Use Case : Creating a New Assignment¶

Start from the Example Assignment¶

To create your own assignment, the easiest way is to start from the Example Assignment we used in the previous section.

Below is the directory structure of the new example assignment. Each file is commented with the changes you may want to make for the new assignment. The specific changes to be made are described in the following sections.

|-- setup.sh                # no change needed (unless you need to install additional packages)
|-- run_autograder          # no change needed (unless you want to change what students can view)
|-- config/
| |-- config.yaml           # change 'func' and 'filename' fields
| |-- config.prob.yaml      # change 'maxtime' fields if needed
| `-- preload.baseonly.R    # no change needed (unless you want to allow additional packages)
|-- solution/
| `-- [function_name].R     # change this to your solution
`-- args/
  |-- test.1.args           # change to the arguments you want to test
  |-- test.2.args           # ...
  |-- ...
  `-- test.10.args

Note that these autograder source files will be located at /autograder/source/ in the autograder container.

setup.sh¶

Typically, you do not need to modify the setup.sh file. However, if you want to install additional R packages, see the commented lines at the end of the example below.

#!/usr/bin/env bash

## install python, R, git, and other necessary libraries.

- [Dataset section]:
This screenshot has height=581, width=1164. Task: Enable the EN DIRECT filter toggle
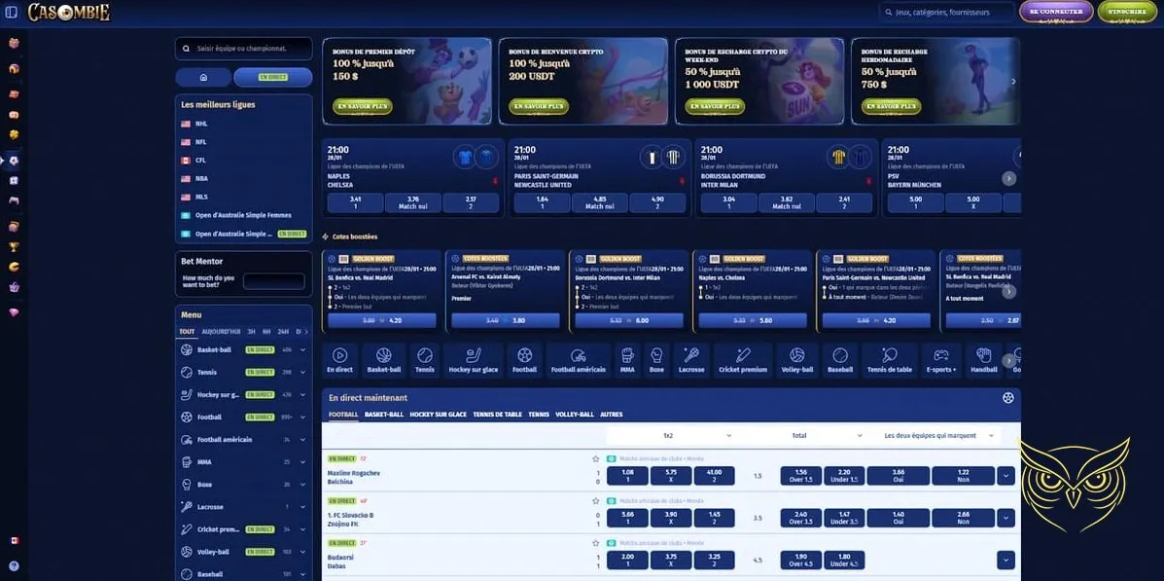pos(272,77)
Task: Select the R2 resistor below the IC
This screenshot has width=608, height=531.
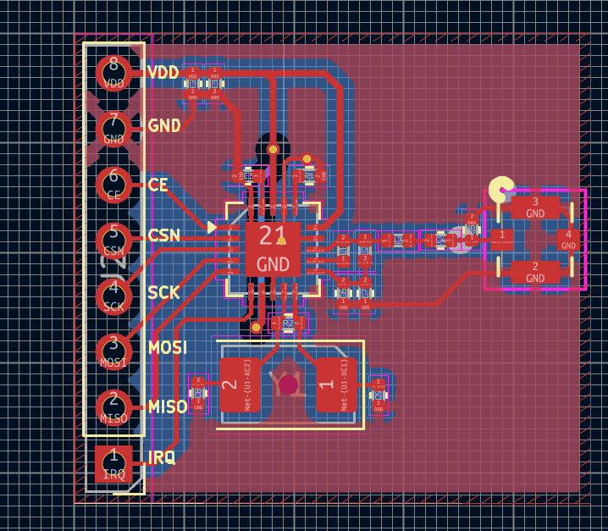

- [Instructions]:
(1) In the autograder assignment guide, list every file that the directory tree comments with "no change needed."
(2) Continue the autograder assignment guide from its last line.

- [Results in order]:
(1) setup.sh, run_autograder, preload.baseonly.R

(2)
apt-get install -y libxml2-dev libcurl4-openssl-dev libssl-dev
apt-get install -y python3 python3-pip python3-dev
apt-get install -y r-base
apt-get install -y git

## create python virtual environment
pip3 install virtualenv
virtualenv /venv
source /venv/bin/activate

## install autogradescoper from GitHub
git clone https://github.com/hyunminkang/autogradescoper.git
cd autogradescoper
pip install -e .

## NOTE: if you need to install additional R packages, add them here
## Example command may look like this:
## R -e 'install.packages("package_name", repos="http://cran.r-project.org")'

run_autograder¶

The run_autograder simply runs the main autogradescoper command with specific arguments.

#!/usr/bin/env bash

## activate python virtual environment
source /venv/bin/activate

## run autogradescoper
## use --show-args and --show-details if you want to reveal input arguments and detailed output to students
autogradescoper eval_r_func_probset --show-args --show-details --show-errors

Typically, you do not need to modify this file. However, you may want to selectively turn on the following arguments based on your needs (default is off):

--show-args: show the input arguments to the students.
--show-details: show the detailed output to the students.
--show-errors: show the error messages to the students.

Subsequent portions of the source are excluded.